Square Root of 7569

The square root is the inverse of the square of the number. 7569 is a perfect square. The square root of 7569 is expressed in both radical and exponential form. In the radical form, it is expressed as √7569, whereas (7569)^(1/2) in exponential form. √7569 = 87, which is a rational number because it can be expressed in the form of p/q, where p and q are integers and q ≠ 0.

The prime factorization method is used for perfect square numbers. However, for non-perfect square numbers, methods like the long-division method and approximation method are used. Let us now learn the following methods:

• Prime factorization method
• Long division method
• Approximation method

The product of prime factors is the prime factorization of a number. Now let us look at how 7569 is broken down into its prime factors.

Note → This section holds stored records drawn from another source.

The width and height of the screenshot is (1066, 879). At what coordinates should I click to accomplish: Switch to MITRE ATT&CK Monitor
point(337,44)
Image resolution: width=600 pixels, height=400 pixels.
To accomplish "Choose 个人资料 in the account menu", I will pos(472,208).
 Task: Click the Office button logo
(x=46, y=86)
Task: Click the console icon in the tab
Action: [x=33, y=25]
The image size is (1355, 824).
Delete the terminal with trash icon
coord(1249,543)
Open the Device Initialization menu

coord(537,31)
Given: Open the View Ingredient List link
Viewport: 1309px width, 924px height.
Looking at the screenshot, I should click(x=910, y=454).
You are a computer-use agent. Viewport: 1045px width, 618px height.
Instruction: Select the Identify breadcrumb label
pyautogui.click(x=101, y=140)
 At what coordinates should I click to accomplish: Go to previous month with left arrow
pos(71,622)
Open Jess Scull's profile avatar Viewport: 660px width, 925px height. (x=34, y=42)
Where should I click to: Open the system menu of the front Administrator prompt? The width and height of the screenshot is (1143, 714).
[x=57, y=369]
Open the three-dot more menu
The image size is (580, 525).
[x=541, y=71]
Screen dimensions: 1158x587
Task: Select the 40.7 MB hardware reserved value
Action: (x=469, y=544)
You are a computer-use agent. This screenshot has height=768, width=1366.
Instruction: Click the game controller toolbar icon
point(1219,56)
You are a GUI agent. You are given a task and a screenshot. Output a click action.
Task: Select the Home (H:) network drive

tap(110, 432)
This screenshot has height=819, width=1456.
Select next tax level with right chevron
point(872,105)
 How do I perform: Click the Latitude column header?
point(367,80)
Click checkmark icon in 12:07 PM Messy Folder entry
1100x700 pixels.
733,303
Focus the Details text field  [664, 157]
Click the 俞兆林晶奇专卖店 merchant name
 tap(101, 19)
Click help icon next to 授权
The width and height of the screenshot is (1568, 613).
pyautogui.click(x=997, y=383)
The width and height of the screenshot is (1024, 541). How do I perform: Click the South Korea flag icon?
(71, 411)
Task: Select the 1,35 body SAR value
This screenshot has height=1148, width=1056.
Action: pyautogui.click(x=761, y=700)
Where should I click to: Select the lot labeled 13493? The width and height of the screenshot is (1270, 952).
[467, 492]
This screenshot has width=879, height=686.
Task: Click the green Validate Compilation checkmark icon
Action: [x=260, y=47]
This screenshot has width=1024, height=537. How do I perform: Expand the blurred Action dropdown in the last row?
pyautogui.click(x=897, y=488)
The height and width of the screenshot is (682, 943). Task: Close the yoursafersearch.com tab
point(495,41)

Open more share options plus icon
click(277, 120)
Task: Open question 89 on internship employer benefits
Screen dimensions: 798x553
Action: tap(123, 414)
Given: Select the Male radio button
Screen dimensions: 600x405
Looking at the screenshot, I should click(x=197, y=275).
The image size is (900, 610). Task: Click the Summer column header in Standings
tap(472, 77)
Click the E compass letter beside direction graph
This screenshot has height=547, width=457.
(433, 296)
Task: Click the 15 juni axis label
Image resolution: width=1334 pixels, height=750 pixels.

Step 1: Finding the prime factors of 7569 Breaking it down, we get 3 x 3 x 29 x 29: 3² x 29²

Step 2: Now we found out the prime factors of 7569. The second step is to make pairs of those prime factors. Since 7569 is a perfect square, we can pair the prime factors. Therefore, calculating √7569 using prime factorization yields 87 (since 3 x 29 = 87).

The long division method can also be used for finding the square root of a perfect square. Let us now learn how to find the square root using the long division method, step by step.

Step 1: To begin with, we need to group the numbers from right to left. In the case of 7569, we group it as 75 and 69.

Step 2: Now we need to find n whose square is less than or equal to 75. We can say n is '8' because 8 x 8 = 64, which is less than 75. Now the quotient is 8, and after subtracting 75 - 64, the remainder is 11.

Step 3: Now let us bring down 69, which is the new dividend. Add the old divisor with the same number 8 + 8, we get 16, which will be our new divisor.

Step 4: The new divisor will be 16n. We need to find the value of n.

Step 5: The next step is finding 16n × n ≤ 1169. Let us consider n as 7, now 167 × 7 = 1169.

Step 6: Subtract 1169 from 1169, and the remainder is 0, and the quotient is 87. So the square root of √7569 is 87.

Approximation method is generally used for non-perfect squares, but here's how we can confirm the square root of 7569 using this method.

Step 1: Now, we have to find the closest perfect squares around √7569. The smallest perfect square close to 7569 is 7225, and the largest perfect square is 7744. √7569 falls somewhere between 85 and 88.

Step 2: Now, we need to apply the approximation method, which involves checking values in this range. Since 87² = 7569, we confirm that 87 is the square root of 7569.

• Square root: A square root is the inverse of a square. Example: 9² = 81, and the inverse of the square is the square root, that is √81 = 9.
   
• Rational number: A rational number is a number that can be written in the form of p/q, where q is not equal to zero and p and q are integers.
   
• Perfect square: A perfect square is a number that is the square of an integer. For example, 7569 is a perfect square because it is 87².
   
• Prime factorization: Prime factorization is expressing a number as the product of its prime factors.?
   
• Long division method: A method used to find the square root of a number by dividing and averaging.